Wolfgang
Amadeus Mozart
Le Nozze di Figaro
Operabuffa in quattro
atti
sur un livret de
Lorenzo da Ponte d'après Beaumarchais
Production donnée
au Staatsoper unter den Linden en 1999
Avec Emily Magee
(La Contessa), Roman Trekel (Il Conte),
Dorothea Röschmann
(Susanna), René Pape (Figaro),
Patricia Risley
(Cherubino),
Rosemarie Lang (Marcellina),
Kwangchul Youn
(Bartolo), Peter Schreier (Basilio),
Peter Menzel
(Don Curzio), Bernd Zettisch (Antonio),
Yvonne Zeuge
(Barbarina)
Staatsopern Chor
(direction : Eberhard Friederich)
Berliner Staatskapelle
Daniel BARENBOIM,
direction
Mise en scène
: Thomas Langhoff,
décors :
Herbert
Kapplmüller
costumes : Yoshio
Yabara
lumières
: Franz Peter David
Réalisation
: Alexandre Tarta
1 DVD Arthaus Musik
Réalisation
pertinente et fluide de Tarta, qui a bien su capter le rythme et l'énergie
de cette production óseules certaines scènes d'ensemble comme le
final du premier acte ou la cérémonie au III souffrent un
peu de la transposition au petit écran ; mais il faut admettre que
le foisonnement de détails dans ces moments n'est pas évident
à saisir ...
On ne se lasse jamais
des Noces ; et même si l'on a déjà pu voir un peu tout
et n'importe quoi dans cet opéra, on ressent toujours une grande
curiosité, comme un petit titillement chaque fois qu'une nouvelle
production paraît en vidéo ...
La production filmée
ici au Staatsoper unter den Linden de Berlin en 1999 est depuis au répertoire
de cette maison, où elle tourne régulièrement (reprise
en octobre et mai de cette saison, elle sera à nouveau donnée
en novembre 2001 et mai et juin 2002, avec à quelques chanteurs
près la même double distribution*) ; et l'on ne peut que s'en
réjouir, car on tient là à mon sens une réussite
quasi totale.
Rarement mise en
scène aura, tout en faisant preuve de tant d'humour et de drôlerie,
autant souligné l'aspect grinçant et cruel de cette folle
journée aux rebondissements proprement machiavéliques.
Loin des réactualisations
échevelées néo-sellarsiennes, et à autant de
lieues de la reconstitution historicisante façon Drottningholm,
Thomas Langhoff prend le parti d'un certain "classicisme" ... mais c'est
pour le mieux détourner, mon enfant ! Décors aux couleurs
automnales, bien mis en valeur par des lumières sobres et élégantes,
costumes, beaux et fonctionnels (le Comte, Susanna et Cherubino étant
particulièrement gâtés), mêlant avec bonheur
et habileté (on serait presque tenté de dire évidence)
les époques (plutôt connotés XVIII° pour le comte
et Susanna, années 2000 pour le Cherubino en civil, immédiat
après-guerre [et chaussures ... vert pomme !] pour Barbarina...),
tout ici visuellement vient renforcer l'intemporalité du livret
de Da Ponte, tout comme la direction d'acteurs, subtile, intelligente,
mais toujours naturelle, spontanée, et surtout pleine d'un humour
pince-sans-rire du meilleur effet.

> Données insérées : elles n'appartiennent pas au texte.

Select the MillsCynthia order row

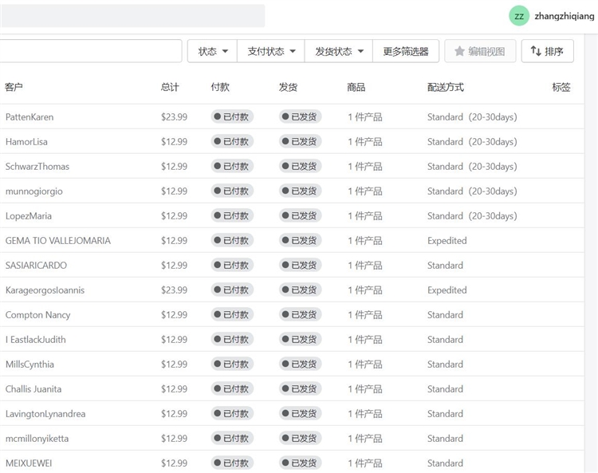(x=30, y=365)
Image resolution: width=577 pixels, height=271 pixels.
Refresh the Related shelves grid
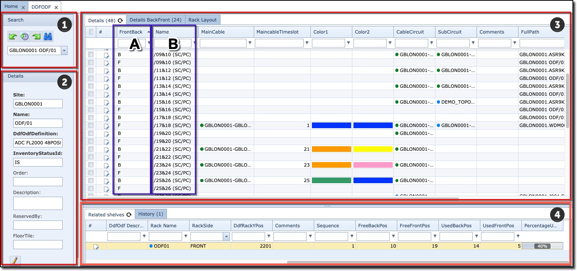[x=129, y=214]
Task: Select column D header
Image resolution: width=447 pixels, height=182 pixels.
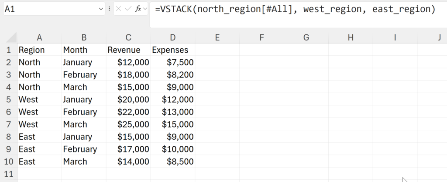Action: (x=173, y=37)
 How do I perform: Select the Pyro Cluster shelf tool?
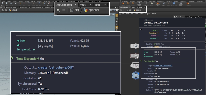point(188,4)
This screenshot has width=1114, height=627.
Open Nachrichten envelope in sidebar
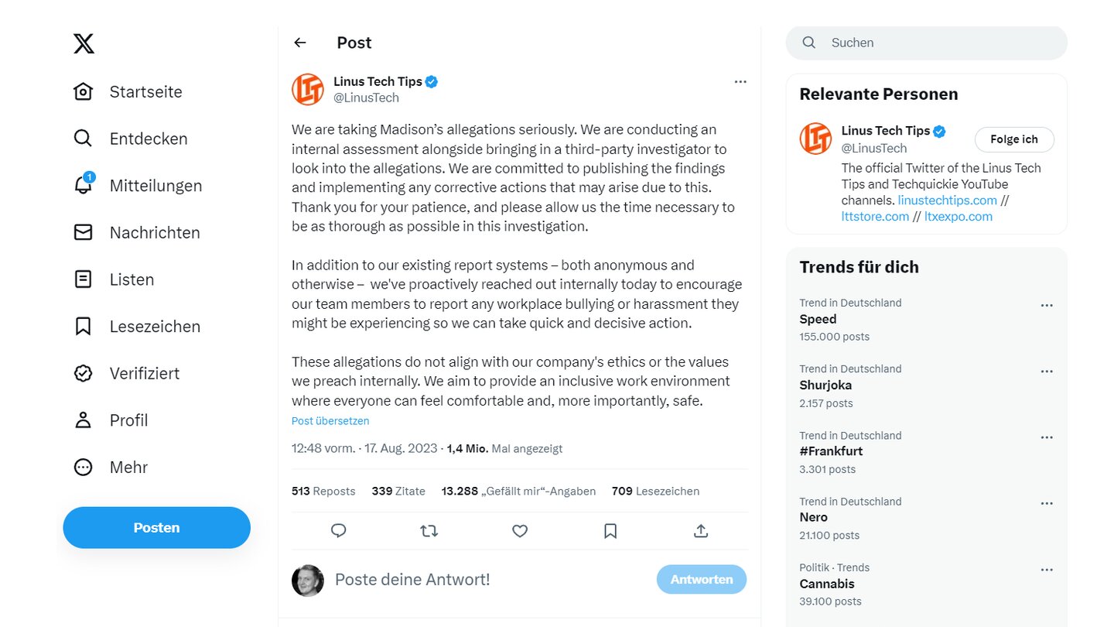(83, 232)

Le dispositif scénographique,
astucieux (on remarquera notamment la passerelle aux troisième et
quatrième actes, qui permet une très intéressante
gestion des nombreuses saynètes de récitatif en aparté),
sert parfaitement cette mise en scène sans temps mort et dont les
maîtres-mots sont vivacité et finesse.
Mais l'atout essentiel
de cette production est sa distribution sans faille, parfaitement équilibrée,
où pas un ne tire la couverture à soi, et où chacun
chante et joue avec un engagement et une sincérité confondants,
et ce toujours en parfaite adéquation avec ses partenaires. Les
personnages secondaires sont interprétés avec humour, même
s'ils ne brillent pas par leur originalité; quant au trio de vieux
conspirateurs sur le retour, il est impayable. Face au Basilio perfide
et veule de Peter Schreier, Rosemarie Lang est persifleuse à souhait
en Marcellina, et fait preuve de tant de fantaisie que l'on en vient à
faire allègrement abstraction de sa récurrente tendance à
la tonitruance pour ne suivre que sa prestation théâtrale
; et Kwangchul Youn étonne agréablement par son humour en
Bartolo (ah, le coup de manteau sur "Laaaaaa vendetta !" !) - et quelle
voix ! Son air au premier acte est un régal ... du grand luxe !
C'est cependant
avec le quintette de tête que l'on touche réellement à
l'excellence. Emily Magee est très touchante en Comtesse, sans sombrer
pour autant dans une trop grande affliction : cette Rosina-là n'a
pas totalement renié le tempérament fougueux de sa jeunesse,
et c'est avec malice qu'elle complote avec sa camériste ; René
Pape campe un Figaro solide, malin, franc, joyeux, mais aussi grand gamin,
hâbleur, soupçonneux et jaloux.
Rarement Comte aura
été aussi antipathique, noir ou cynique que dans l'interprétation
de Roman Trekel, suzerain crispé et retors. La voix est superbe,
le tempérament sombre et violent à souhait, et la présence
admirable, et sa grande scène au troisième acte ("Hai gia
vinta la causa ? ... Vedro mentr'io sospiro") donne froid dans le dos,
sommet de paranoïa maladive et de rage malsaine. Face à un
tel Almaviva, il fallait une Susanna et un Cherubino particulièrement
épicés pour donner toute leur saveur aux nombreux imbroglios
et quiproquos amoureux, mais aussi aux sublimes ensembles dans lesquels
ceux-ci se trouvent impliqués ... et ô miracle, c'est justement
le cas ici !
Cherubino troublant
de vérité et d'ambiguïté, Patricia Risley prête
avec fougue et volupté son physique étonnament crédible,
son mezzo somptueusement corsé et son tempérament et son
engagement théâtral proprement renversants au page des Almaviva
pour ce qui est une véritable révélation.
Quant à la
Susanna de Dorothea Röschmann, elle est tout bonnement ... irrésistible
! Fraîche et enjouée, malicieuse voire espiègle, mais
aussi tendre et sensuelle, la jeune soprano allemande joue des innombrables
couleurs de sa voix chaude et ronde pour mettre en valeur tous les aspects
de son personnage, avec un plaisir évident à dire son texte.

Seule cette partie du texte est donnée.